CRISPR/Cas9 in clinical trials for cancer treatment
Researchers at Sichuan University in China were the first to inject a cancer patient with cells that contained CRISPR-edited genes, in October 2016 as part of an ongoing open-label Phase 1 clinical trial (NCT02793856). The trial continues to recruit patients with advanced non-small cell lung cancer (NSCLC) in China.
T-cells removed from the patient’s blood were modified using CRISPR to disable a gene called PD-1, which is part of an immune checkpoint. PD-1 normally acts as an “off switch” to stop T-cells from damaging healthy tissues, but many types of cancer cells hijack this system to evade detection by the immune system and grow unchecked.

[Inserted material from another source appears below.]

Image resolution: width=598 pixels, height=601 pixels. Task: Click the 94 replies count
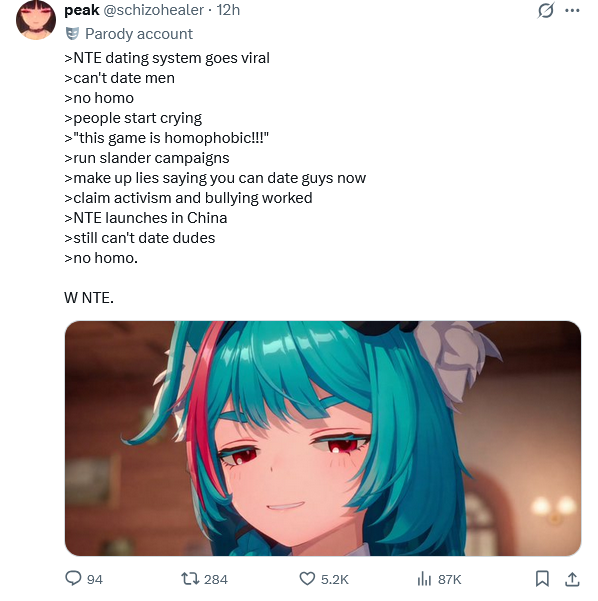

During the trial, the edited “PD-1 knockout” T-cells are injected back into the patient and should be able to identify and attack the cancer.
The trial aims to determine the safety of varying doses of T-cells edited through the CRISPR technique. The patients will be followed for six months to check for any adverse events and to receive a preliminary assessment for anti-cancer activity. Researchers reported that the first injection was successful. The trial is expected to be completed in 2018.
Two further clinical trials using CRISPR as a cancer immunotherapy also are ongoing in China. A Phase 2 clinical trial (NCT03081715) is investigating PD-1 knockout T-cells in an estimated 21 esophageal cancer patients. A Phase 1/2 trial (NCT03166878) is investigating UCART019 in up to 80 patients with B-cell lymphoma and leukemia. UCART019 is a type of CAR T-cell therapy that uses CRISPR to introduce a protein that enables T-cells to effectively recognize and kill cells expressing a protein called CD19, which is common in B-cell lymphoma and leukemia.
Further clinical trials using CRISPR-edited cells in a variety of cancer types are being planned worldwide. For example, CRISPR Therapeutics aims to start clinical trials with their immuno-oncology candidate CTX101 in 2018. Editas Medicine and Intellia Therapeutics also are developing potential CRISPR-based cancer therapies.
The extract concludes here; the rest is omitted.